In the last few days, some prominent officials did dare to speak up. Yes, "dared" is the right word. It was as if fear -- but fear of what, for God's sake? -- was guiding the steps of the silent. Dominique de Villepin, his nemesis, said he was scared by the speech of Sarkozy and his "pledge to the extreme right wing." Etienne Pinte, deputy of Yvelines and ex major of Versailles; UMP senator Jean-René Lecerf; Patrick Devedjian and Chantal Jouanno condemned the "disgusting shift to the right." It makes me think that deep inside, they were perhaps hearing the voice of Churchill uttering his eternal words to Chamberlain shortly after he returned from signing the Munich Agreement: "You were given the choice between war and dishonour. You chose dishonour, and you will have war."

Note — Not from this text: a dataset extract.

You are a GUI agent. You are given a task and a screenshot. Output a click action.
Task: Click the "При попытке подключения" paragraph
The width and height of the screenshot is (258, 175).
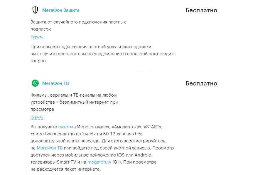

The tension is becoming so unbearable around the immigration issue that the opposing candidate, Hollande, appeared embarrassed and waffled on the subject in an interview with news anchor David Pujadas. Hollande refused to directly answer whether there were too many foreigners in France. His response was cautious because a "yes" would have offended the Left Wing (his own camp) and a "no" would push away the Le Pen supporters he hopes to win over in the final election on Sunday without giving the impression that he agrees with their ideology.

The next day, on RTL radio, for the first time, Hollande said he would, if elected, limit legal immigration in France. Each year, he explained, Parliament would determine a number according to the needs of the economy. The proposal looks exactly like the "chosen immigration" policy of Nicolas Sarkozy.

Does it mean that the debates of this presidential election will lead to a reversal on immigration? (Incidentally, there are 200,000 legal entries per year, including 20,000 to 30,000 for economic considerations.) One has to believe it after Valérie Rosso-Debord, a leader in the UMP party, was heard accusing Hollande spokesperson Najat Vallaud-Belkacem of belonging (which is no longer the case) to an association of Moroccan Nationals. One must be indignant hearing Sarkozy claiming all week long that Hollande is supported by the radical Muslim Tariq Ramadan and by 700 Imams from French mosques, in spite of denials of those concerned.

We don't need anymore confusion and anxiety in our already fragile society. It is time for this campaign to be over, to end an ugly chapter in which the party still in charge is ready to say, do, or protest whatever they want to win an election.

Is fear the only argument of Sarkozy lovers?

Guy de Maupassant wrote in "Le Horla": "Fear... is something appalling ... like a decomposition of the soul, a dreadful spasm of the thought and the heart ... But this takes place ... only in certain abnormal circumstances, under certain mysterious influences opposite vague risks."